OK, kids, let’s have those glossy, dilated eyes up front. Stash those glow sticks. It’s time for a word from your Auntie Em. Sit down, Dorothy, and may I suggest you’re too big a girl to be wearing pigtails and whatever that tablecloth thing is? You’re used to hearing me complain, often bitterly, about The Unfairness of Life. But today is different. Today I will try to give a prayer of thanks.

Blessed am I among the ill, for I am afflicted only with HIV, which, as you’ve been told all too many times, is a -- sing it -- chronic, manageable condition like diabetes. Or CMCLD, to save your old auntie’s breath.

So why don’t I feel blessed?

Pipe down, Dottie, I said I would try.

Maybe it has to do with the fact that diabetes is managed with insulin. I don’t know what insulin does, but I know what it does not do. It does not give you a dowager’s hump or a huge, swollen belly, wasting the muscle tissue until you resemble an olive-bodied stick figure with toothpicks for limbs.

Of course, that’s no problem for us girls -- or for gay boys, either. In our worlds, our actions are valued over our appearances, and pretty is as pretty does, right? I, as usual, am lucky. Plus, I get to take the Kaletra/Combivir duo -- simple regimen, easy schedule. It contains only a tiny dose of ritonavir, a drug that once had me swaying with dizziness and projectile vomiting. Equally thrilling was the metallic numbness, accompanied by a series of subdural electrical sparks in my mouth and chin. It wasn’t painful, but it did make me wonder what the hell they put in there -- recycled thermo-nuclear waste products perhaps?

Compared to that Exorcist skit, Kaletra is a walk in the park on a breezy summer Sunday. The electrical sparks are rare and confined to your legs, which twitch merrily whenever you lie down. Of course, you lie down a lot because one of the effects of almost all the medications used to manage this manageable condition is the fear of falling, which docs blithely dub “fatigue.” As long as you don’t have anemia, all your AIDS specialist will offer is “Get some exercise.” And you will.

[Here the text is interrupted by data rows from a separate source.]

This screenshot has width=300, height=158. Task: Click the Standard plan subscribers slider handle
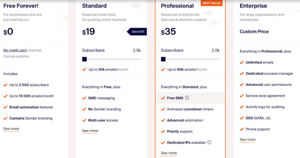click(84, 59)
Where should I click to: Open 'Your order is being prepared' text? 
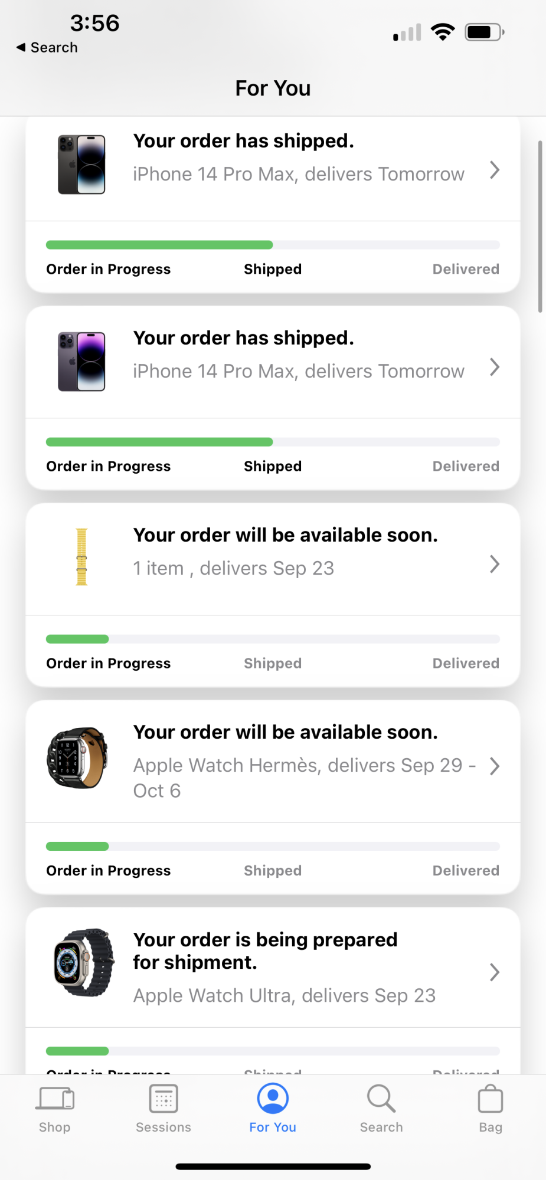(265, 950)
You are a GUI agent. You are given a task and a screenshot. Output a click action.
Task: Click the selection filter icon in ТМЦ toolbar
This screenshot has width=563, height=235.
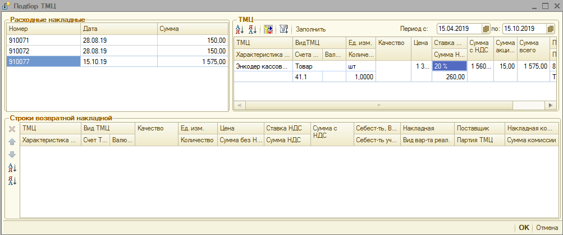point(268,29)
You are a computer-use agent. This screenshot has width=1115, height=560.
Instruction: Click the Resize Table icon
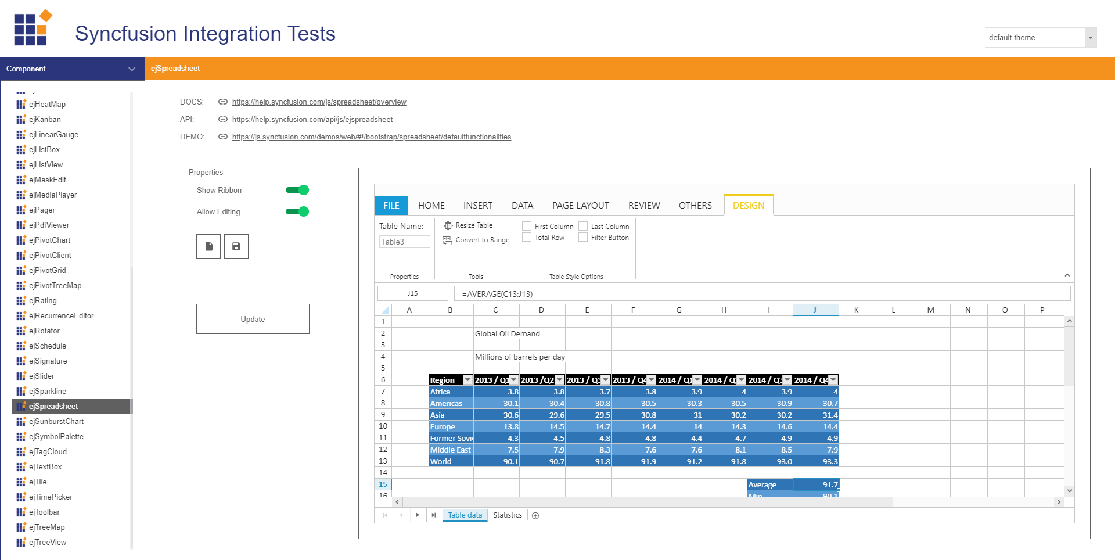click(x=448, y=225)
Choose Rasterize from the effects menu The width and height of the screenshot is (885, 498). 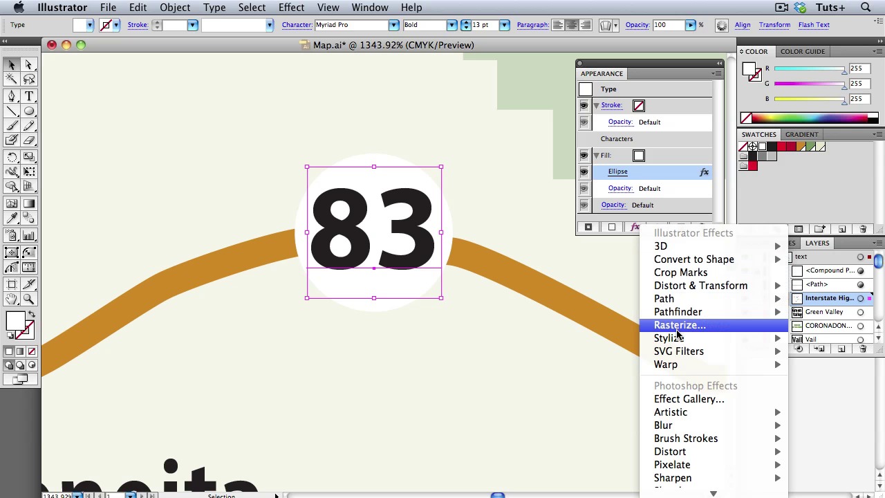coord(679,325)
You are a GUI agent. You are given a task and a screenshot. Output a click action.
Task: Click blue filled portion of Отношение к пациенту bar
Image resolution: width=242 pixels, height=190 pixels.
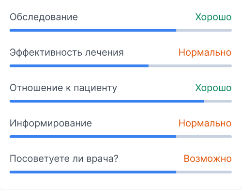[107, 101]
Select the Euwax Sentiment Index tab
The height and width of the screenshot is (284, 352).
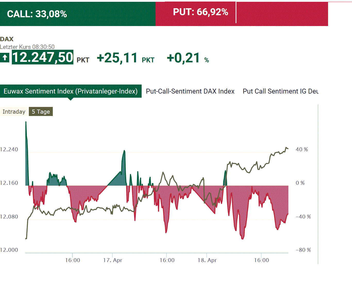pyautogui.click(x=71, y=91)
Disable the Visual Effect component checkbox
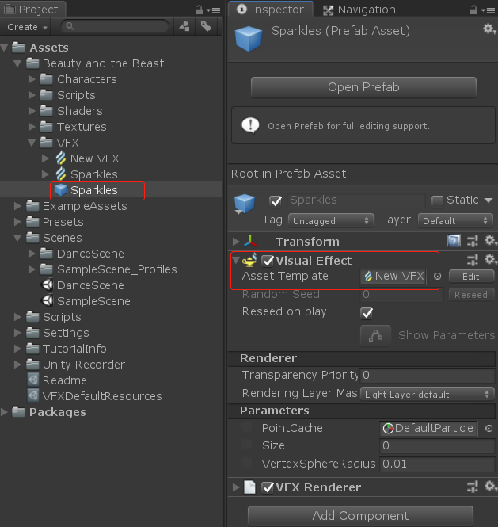The width and height of the screenshot is (498, 527). [x=268, y=260]
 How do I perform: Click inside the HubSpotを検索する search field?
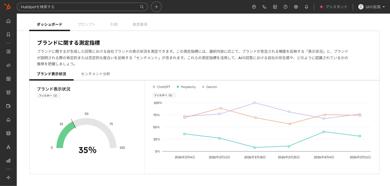[82, 6]
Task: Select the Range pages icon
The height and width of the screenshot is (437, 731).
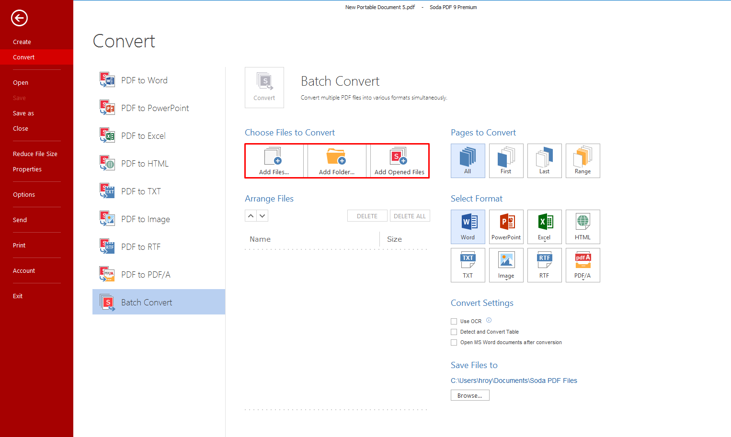Action: tap(583, 157)
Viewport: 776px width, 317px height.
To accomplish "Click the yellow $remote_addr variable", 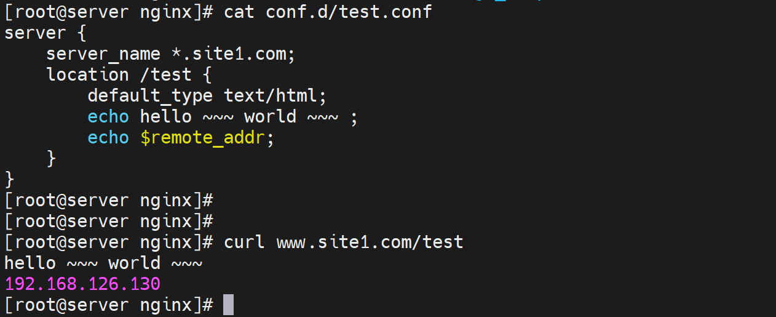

Why, just yesterday, home from work, I was sitting in the chair by the door that we usually throw our coats on, but instead I had thrown myself on it. Thirsty, I longingly eyed a glass of water on the TV set, about five feet away. After breathing deeply and reassuring myself that there are many things more fearful than collapsing on the floor, useless, a pile of damp kindling sticks, I was able to both take my coat off and walk over to the glass of water. It only took 12 minutes. I know it takes 15 minutes of continuous motion to even start a cardiovascular workout, but I also lifted the glass of water to my mouth and walked another seven feet to the bed before I crashed down on it -- adding at least another three.

Oh, and previous to that, around 4 p.m., my coworkers were talking around the water cooler while I leaned against the microwave counter, hoping they wouldn’t notice I’d been there since their last coffee break. One asked me if I’d seen the movie they were talking about. I was able not only to process the meaning of their sounds but also to formulate an appropriate rejoinder: “No.” Always one to push the parameters, I even added, “I’ll wait for the video.” My sense of accomplishment gave me the necessary adrenaline to walk back to my desk. Action is my middle name.

Of course, my doctor is not especially concerned with these epic struggles of mine. She’s seen some 200 patients die with fevers and wasting, terrifying dementia, agonizing pain in their joints, their last breath a dry, rattling whistle while their eyes cloud over. So I’m feeling a little funky, so what?

I don’t blame my doctor for her lack of alarm. In truth, I only feel frustration at not being able to do what I’d like when I’d like. But, kids, what does fill your Auntie Em with dread is the idea that you might not understand what it really means to live with CMCLD. Have I made it clear that it sucks? Aren’t you a wee bit nervous about having unprotected sex? Not that you should wrap yourself in Saran Wrap, but the flip side of crippling AIDS phobia is its equally dangerous counterpart -- a cavalier fearlessness. Of course, youth always feels invulnerable, immortal. A lot of you will need to cling to that belief in the coming years, because almost half of all new infections are among people under 25.

I’m afraid for you, truly. You see, right now, for me, CMCLD manifests itself as “fatigue.” Later (or sooner), when my current drugs stop working, I’ll switch to something else. After the initial period of nausea and malaise, I will even out and be ready to manage whatever side effects await. Perhaps it will be diarrhea and the intense fear of soiling myself in public, or maybe a third breast growing out of my forehead. None of this will kill me, but it will make me feel oh-so-vulnerable-and-mortal. And there is no end in sight -- that’s what chronic means.